June 19, 2010

Yesterday’s news that the chief executive and co-founder of Facebook, Mark Zuckerberg, is facing a police investigation in Pakistan for blasphemy is, well, unsurprising.

Boxcrack.net, an initiative of Privacy International,reported the following:

“On May 31st a High Court judge, Justice Ijaz Ahmad Chaudhry, ordered the government to take action in respect to alleged blasphemy on Facebook. On June 11th in consequence of this order, the Deputy Attorney General authorised and initiated the first stage of investigation and prosecution of Mark Zuckerberg, founder of Facebook. The Deputy Attorney General on June 11th lodged with police a ‘First Information Report (FIR)’ against ‘the owner of Facebook’.”

A report in the Financial Times said, “Police of the Punjab province confirmed on Thursday that they had initiated formal proceedings against the owner of Facebook under section 295 of Pakistan’s penal code, which deals with cases of blasphemy.”

Section 295-C of the Pakistan Penal Code states:

295-C.Use of derogatory remarks, etc., in respect of the Holy Prophet:
Whoever by words, either spoken or written, or by visible representation or by any imputation, innuendo, or insinuation, directly or indirectly, defiles the sacred name of the Holy Prophet Muhammad (peace be upon him) shall be punished with death, or imprisonment for life, and shall also be liable to fine.

Was this the most reasonable “action” to take?

No.

Does the Deputy Attorney General think a legal case will gain traction and Zuckerberg will be extradited to Pakistan to face a Pakistani court?

My guess is, again, no.

It seems like an attempt at appeasement. There are some Pakistani Muslims who want blood. So government lawyers and police lodge an FIR as demanded by the religious parties and the fiery mobs they have stoked — the composition of those mobs is likely filled with people who have never used the internet, let alone understand what Facebook is — to show them that the government is going for the jugular under 295-C where, yes, the penalty could be death. When they fail to convict or execute the twenty-something techie millionaire, the government can say, “Well, we tried.”

What the attempt to prosecute Zuckerberg does successfully do (again) is show the world that Pakistanis like violence. Violence and death are the preferred ways of solving problems here.

The Danish-cartoon riots show that. The Taliban blowing up girls’ schools show that. The killing of Christians in Gojra last year shows that. The horrendous attacks on Ahmedis this year show that. The attempt to convict Zuckerberg of blasphemy shows that.

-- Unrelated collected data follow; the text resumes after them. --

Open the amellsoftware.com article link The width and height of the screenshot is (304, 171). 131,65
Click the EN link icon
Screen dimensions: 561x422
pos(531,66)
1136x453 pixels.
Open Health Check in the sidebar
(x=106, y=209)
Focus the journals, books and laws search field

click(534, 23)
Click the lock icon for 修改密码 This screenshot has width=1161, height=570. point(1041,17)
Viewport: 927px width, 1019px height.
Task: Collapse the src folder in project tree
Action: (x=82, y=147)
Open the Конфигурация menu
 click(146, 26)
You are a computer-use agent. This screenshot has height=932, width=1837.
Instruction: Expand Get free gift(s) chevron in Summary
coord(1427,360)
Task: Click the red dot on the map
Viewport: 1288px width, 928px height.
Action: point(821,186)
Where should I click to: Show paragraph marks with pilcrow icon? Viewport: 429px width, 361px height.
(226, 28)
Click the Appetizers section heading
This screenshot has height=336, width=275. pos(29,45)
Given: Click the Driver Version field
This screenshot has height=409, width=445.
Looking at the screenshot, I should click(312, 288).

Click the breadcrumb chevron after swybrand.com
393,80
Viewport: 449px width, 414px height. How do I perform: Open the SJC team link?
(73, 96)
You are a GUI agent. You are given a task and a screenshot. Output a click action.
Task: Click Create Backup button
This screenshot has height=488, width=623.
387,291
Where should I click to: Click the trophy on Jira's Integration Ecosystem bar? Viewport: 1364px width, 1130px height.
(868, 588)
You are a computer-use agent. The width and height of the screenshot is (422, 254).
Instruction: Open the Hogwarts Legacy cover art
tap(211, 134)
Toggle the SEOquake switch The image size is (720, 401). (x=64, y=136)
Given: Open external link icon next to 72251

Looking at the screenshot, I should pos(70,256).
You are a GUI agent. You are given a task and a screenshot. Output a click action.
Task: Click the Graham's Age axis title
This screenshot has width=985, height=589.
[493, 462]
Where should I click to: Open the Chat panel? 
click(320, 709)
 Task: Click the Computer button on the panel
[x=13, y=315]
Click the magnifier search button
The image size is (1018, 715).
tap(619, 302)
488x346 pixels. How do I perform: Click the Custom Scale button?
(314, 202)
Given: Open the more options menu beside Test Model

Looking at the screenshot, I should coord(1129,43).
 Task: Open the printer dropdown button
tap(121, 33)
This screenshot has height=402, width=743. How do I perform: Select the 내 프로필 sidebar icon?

Only time will tell how things will pan out. But one lawyer thinks that in the Facebook case, it is not even a question of section 295-C of the penal code because “the laws of Pakistan don’t apply to the rest of the world.”

Read an interview with Babar Sattar, an Islamabad-based lawyer, who spoke to Newsline’s Farieha Aziz long before the recent FIR was lodged, at a time when many people in Pakistan had become used to life without Facebook.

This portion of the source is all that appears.